→ 本文
○ ○ ○ ○

なぜ「ガソリンスタンド」減少? 30年で“半分以下”の理由は? 燃費向上で給油量減が要因? 今後存続するためには何が必要なのか
地域ごとの状況も見てみましょう。 資源エネルギー庁では、ガソリンスタンドの数が3カ所以下の市町村を「SS過疎地」として定義。 2024年10月11日に発表された最新のデータ では、計372市町村が該当します。 内訳は以下のとおりです(2024年度末のデータ。かっこ内は2023年度末 の数)。 0カ所:10町村(8) 1カ所:96町村(97) 2カ所:122市町村(114) 3カ所:144市町村(139) 具体的な地名を挙げると、東京の小金井市や神奈川の逗子市といった比較的、都市部に近い市町村の名もあります。
本当にあるの? 公設民営のガソリンスタンドとは?
SS過疎の場所に住んでいればガソリンや灯油の入手に困ってしまうと消費者は思うでしょうからできるだけ過疎はなくしてほしいものです。 一方で、資源エネルギー庁としてSS過疎対策を講じる理由は、何なのでしょうか。 「地域の燃料供給体制の維持が不可欠であることが1つ。 もしガソリンスタンドがなければ、灯油配送が滞るなどで、自力で買い物に行けないいわゆる『交通弱者』に該当する人がさらに困ってしまう状況にもなりかねません。 さらに、災害時においてガソリンスタンドは重要な燃料供給拠点となります。 緊急車両や作業をするクルマにとって不可欠な拠点ですし、停電時に避難所や医療機関などが暖房を利用する際にも燃料が必要です。 こうした国民の皆さんの安全・安心を守るため、SS過疎対策に取り組んでいます」(前出・担当者)

○ ○ ○ ○

→ 提供データ
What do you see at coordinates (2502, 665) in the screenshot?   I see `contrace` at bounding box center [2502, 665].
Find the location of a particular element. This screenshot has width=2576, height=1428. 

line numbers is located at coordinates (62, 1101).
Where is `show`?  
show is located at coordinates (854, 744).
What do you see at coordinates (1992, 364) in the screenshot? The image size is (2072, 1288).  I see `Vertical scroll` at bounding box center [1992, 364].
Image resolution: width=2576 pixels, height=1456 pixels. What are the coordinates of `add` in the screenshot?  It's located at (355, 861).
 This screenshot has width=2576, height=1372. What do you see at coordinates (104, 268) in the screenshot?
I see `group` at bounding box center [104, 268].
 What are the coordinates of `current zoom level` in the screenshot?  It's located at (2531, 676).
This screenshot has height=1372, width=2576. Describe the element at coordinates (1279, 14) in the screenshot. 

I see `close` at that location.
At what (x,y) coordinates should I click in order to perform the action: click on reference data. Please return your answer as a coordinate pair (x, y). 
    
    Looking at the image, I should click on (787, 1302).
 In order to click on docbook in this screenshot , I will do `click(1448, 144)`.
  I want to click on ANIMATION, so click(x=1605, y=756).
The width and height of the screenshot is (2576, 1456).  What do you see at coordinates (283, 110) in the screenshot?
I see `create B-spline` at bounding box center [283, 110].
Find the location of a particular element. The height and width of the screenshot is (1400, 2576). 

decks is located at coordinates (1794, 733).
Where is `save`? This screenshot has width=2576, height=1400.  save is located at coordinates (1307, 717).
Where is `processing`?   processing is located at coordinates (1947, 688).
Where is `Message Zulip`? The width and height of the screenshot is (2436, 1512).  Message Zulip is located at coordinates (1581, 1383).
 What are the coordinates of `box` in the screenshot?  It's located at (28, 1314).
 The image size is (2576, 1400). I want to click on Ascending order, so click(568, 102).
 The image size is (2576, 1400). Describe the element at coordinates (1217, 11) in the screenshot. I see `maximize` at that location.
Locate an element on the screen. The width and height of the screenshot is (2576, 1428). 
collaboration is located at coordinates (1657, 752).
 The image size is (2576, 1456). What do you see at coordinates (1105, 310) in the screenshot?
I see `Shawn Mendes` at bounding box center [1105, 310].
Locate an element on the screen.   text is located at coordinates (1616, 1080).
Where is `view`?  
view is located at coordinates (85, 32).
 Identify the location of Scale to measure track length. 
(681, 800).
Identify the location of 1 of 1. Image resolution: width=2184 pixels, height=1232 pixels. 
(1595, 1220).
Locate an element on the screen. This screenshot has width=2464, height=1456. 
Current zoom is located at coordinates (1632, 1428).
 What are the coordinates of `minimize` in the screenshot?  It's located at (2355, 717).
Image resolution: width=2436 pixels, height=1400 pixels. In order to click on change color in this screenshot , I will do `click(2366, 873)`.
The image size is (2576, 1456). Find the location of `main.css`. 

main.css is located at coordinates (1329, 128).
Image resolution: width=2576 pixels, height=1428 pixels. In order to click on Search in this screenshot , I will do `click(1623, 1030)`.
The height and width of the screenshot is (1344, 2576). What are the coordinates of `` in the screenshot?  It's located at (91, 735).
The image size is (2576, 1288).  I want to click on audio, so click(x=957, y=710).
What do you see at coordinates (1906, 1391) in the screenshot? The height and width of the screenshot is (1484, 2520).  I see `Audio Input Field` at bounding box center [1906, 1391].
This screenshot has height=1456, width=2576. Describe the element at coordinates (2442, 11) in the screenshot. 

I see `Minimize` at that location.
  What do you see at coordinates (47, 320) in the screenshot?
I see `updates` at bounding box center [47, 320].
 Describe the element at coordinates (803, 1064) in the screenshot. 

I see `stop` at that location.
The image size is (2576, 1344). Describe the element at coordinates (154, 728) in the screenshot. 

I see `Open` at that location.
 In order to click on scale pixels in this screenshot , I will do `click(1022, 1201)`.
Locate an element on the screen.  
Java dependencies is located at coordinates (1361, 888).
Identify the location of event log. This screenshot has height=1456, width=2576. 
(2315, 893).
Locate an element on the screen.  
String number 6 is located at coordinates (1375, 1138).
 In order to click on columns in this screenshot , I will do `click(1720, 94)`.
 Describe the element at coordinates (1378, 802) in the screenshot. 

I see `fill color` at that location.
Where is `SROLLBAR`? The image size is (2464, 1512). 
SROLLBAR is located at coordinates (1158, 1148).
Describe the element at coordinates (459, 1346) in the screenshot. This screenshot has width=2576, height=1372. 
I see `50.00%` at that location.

○ ○ ○ ○

→ 課題の内容
ガソリンスタンドについての本文をもとに、次の問いに答えてください。
(a) 資源エネルギー庁は「SS過疎地」をどのような市町村と定義しているか。
(b) 2024年度末のデータで、ガソリンスタンドが0カ所の町村はいくつあるか。
(c) 担当者の話では、災害時にガソリンスタンドは何になるか。

→ 解答
(a) ガソリンスタンドの数が3カ所以下の市町村。
(b) 10町村。
(c) 重要な燃料供給拠点。